Problem to work on => Search the entries for the word "number" and copy each line that has it.

(Collected data entries)
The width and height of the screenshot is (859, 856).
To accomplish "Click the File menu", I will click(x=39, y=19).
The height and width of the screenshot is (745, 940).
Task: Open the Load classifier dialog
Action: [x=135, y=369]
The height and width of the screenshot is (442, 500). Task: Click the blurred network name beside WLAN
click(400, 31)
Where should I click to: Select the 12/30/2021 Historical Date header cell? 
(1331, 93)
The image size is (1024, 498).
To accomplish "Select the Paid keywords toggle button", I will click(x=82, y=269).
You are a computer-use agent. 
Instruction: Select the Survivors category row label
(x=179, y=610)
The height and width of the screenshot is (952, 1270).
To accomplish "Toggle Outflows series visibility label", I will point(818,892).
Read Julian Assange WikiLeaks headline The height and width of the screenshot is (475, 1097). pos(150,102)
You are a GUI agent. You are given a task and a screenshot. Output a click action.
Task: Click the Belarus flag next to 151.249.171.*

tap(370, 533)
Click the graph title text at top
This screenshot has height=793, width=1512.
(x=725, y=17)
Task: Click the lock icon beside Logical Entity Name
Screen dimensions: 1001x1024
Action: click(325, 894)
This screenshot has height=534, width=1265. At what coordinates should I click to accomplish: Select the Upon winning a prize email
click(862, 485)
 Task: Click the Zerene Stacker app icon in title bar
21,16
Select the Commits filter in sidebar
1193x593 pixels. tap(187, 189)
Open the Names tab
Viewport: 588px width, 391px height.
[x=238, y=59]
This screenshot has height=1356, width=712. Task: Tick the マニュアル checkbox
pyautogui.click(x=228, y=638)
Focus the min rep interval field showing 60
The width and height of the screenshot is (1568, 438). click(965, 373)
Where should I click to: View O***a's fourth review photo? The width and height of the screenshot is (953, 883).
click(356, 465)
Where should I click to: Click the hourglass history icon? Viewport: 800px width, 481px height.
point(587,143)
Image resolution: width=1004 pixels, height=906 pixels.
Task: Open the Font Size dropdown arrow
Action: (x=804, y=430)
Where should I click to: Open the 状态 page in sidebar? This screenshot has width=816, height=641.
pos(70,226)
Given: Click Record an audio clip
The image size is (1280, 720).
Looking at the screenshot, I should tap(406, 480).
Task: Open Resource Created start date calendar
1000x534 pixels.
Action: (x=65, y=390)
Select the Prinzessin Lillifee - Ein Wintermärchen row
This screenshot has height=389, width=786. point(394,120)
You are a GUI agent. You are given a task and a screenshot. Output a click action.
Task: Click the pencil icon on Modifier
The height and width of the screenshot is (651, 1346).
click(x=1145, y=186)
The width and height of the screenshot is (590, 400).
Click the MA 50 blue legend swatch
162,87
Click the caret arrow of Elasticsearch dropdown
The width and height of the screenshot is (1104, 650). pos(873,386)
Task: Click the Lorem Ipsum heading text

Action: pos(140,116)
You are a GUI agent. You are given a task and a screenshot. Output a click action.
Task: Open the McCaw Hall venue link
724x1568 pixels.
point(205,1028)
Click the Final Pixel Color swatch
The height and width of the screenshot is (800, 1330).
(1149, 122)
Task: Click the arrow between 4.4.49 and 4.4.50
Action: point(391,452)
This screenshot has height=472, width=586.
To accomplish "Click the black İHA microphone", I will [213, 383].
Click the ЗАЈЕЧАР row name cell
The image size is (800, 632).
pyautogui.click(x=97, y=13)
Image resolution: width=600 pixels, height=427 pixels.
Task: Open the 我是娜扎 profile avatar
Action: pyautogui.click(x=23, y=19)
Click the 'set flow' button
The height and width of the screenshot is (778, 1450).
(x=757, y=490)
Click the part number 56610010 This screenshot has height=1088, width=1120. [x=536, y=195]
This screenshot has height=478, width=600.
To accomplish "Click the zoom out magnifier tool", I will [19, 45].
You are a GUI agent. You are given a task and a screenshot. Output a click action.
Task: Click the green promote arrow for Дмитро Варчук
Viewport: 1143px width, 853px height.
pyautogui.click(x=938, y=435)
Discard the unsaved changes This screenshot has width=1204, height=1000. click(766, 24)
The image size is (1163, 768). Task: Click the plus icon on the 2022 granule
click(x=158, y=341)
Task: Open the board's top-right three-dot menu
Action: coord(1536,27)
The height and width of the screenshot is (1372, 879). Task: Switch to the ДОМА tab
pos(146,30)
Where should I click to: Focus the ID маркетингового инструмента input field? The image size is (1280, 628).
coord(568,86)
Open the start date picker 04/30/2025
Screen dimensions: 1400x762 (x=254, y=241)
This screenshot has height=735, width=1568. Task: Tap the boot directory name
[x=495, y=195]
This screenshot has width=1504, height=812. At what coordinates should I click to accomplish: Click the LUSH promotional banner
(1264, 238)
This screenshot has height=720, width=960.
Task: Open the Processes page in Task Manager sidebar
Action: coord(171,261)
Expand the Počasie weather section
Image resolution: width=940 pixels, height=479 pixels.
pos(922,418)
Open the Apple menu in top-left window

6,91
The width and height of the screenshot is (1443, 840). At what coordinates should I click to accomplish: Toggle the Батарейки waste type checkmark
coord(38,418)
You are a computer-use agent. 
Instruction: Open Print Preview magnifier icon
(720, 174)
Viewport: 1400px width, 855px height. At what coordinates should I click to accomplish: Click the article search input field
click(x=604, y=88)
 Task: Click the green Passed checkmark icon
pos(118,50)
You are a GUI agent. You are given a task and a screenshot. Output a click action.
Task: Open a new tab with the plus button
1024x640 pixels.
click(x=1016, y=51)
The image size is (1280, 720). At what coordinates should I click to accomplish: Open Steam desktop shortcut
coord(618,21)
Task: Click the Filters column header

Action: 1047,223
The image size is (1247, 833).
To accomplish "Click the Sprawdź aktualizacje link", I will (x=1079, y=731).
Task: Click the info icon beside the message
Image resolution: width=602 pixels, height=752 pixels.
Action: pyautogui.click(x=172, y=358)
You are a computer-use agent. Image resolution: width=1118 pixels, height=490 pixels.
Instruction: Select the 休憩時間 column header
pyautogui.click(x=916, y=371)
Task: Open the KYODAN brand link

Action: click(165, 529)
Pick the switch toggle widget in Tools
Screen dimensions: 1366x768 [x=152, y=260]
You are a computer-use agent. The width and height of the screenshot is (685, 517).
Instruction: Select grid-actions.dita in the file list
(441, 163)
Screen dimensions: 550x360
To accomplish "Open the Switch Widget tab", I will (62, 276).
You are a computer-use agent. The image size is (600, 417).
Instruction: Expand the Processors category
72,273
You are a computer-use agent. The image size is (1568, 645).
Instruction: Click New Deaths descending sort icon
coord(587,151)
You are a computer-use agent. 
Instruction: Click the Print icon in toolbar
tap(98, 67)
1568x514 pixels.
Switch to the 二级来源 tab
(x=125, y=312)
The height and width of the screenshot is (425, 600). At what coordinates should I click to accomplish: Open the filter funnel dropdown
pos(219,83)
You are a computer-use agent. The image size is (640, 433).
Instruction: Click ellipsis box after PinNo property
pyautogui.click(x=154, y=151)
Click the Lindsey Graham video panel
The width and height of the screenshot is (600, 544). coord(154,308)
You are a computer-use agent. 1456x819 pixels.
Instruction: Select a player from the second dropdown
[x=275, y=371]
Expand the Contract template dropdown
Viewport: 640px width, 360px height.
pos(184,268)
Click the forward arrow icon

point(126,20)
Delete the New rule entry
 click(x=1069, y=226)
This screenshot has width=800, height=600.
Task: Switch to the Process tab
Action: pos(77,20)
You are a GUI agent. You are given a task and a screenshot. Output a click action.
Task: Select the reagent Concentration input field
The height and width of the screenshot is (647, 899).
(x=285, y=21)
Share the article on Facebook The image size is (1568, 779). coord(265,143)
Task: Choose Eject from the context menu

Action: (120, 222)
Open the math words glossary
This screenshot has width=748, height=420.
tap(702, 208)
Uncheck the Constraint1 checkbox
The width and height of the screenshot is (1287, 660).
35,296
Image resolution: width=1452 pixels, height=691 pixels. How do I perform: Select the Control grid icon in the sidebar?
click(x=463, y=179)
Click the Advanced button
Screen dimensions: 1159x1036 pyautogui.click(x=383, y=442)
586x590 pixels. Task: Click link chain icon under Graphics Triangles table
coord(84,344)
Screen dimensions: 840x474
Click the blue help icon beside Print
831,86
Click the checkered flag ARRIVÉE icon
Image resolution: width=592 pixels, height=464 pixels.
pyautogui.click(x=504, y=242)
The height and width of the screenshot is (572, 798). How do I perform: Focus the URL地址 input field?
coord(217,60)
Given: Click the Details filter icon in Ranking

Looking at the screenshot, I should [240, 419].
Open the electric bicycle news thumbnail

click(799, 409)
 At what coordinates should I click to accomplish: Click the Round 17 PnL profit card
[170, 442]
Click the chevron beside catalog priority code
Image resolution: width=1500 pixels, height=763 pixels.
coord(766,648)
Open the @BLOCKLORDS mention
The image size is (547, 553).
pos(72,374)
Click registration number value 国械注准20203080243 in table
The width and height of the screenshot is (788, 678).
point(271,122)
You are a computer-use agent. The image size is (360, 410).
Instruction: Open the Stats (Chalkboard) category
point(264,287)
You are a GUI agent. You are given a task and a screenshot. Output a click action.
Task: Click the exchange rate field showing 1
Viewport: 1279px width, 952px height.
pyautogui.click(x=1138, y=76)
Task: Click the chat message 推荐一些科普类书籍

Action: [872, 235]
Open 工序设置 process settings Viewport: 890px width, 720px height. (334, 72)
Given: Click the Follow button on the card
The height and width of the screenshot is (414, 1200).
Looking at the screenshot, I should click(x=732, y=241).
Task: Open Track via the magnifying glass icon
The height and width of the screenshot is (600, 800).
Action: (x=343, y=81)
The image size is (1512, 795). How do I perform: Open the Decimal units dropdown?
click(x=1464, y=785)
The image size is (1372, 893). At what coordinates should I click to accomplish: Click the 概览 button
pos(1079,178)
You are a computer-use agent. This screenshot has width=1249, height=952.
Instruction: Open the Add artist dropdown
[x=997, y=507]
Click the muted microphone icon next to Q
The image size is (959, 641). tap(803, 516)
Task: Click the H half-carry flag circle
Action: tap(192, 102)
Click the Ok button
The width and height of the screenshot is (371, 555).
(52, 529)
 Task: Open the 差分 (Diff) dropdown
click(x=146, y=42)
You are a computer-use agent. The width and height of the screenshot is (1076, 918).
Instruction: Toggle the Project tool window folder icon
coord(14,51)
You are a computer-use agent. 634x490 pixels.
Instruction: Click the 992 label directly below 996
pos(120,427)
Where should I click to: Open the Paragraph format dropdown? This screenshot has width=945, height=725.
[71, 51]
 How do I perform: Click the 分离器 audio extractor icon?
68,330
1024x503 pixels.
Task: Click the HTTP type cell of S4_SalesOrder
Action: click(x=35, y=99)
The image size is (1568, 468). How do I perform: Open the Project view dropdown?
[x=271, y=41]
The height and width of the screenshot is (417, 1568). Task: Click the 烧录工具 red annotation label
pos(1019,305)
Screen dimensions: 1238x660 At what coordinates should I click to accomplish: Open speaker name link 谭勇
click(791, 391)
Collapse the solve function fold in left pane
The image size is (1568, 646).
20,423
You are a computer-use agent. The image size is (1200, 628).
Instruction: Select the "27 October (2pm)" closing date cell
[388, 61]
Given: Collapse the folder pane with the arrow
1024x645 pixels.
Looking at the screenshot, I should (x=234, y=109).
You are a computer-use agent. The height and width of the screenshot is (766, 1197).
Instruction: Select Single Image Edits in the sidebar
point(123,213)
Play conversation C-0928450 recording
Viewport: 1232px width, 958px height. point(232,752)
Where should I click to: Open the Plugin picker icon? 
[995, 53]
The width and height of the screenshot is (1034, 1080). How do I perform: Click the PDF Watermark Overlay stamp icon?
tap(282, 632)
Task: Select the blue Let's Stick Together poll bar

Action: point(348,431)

Output for this exercise =>
Click the part number 56610010 This screenshot has height=1088, width=1120. [x=536, y=195]
Click registration number value 国械注准20203080243 in table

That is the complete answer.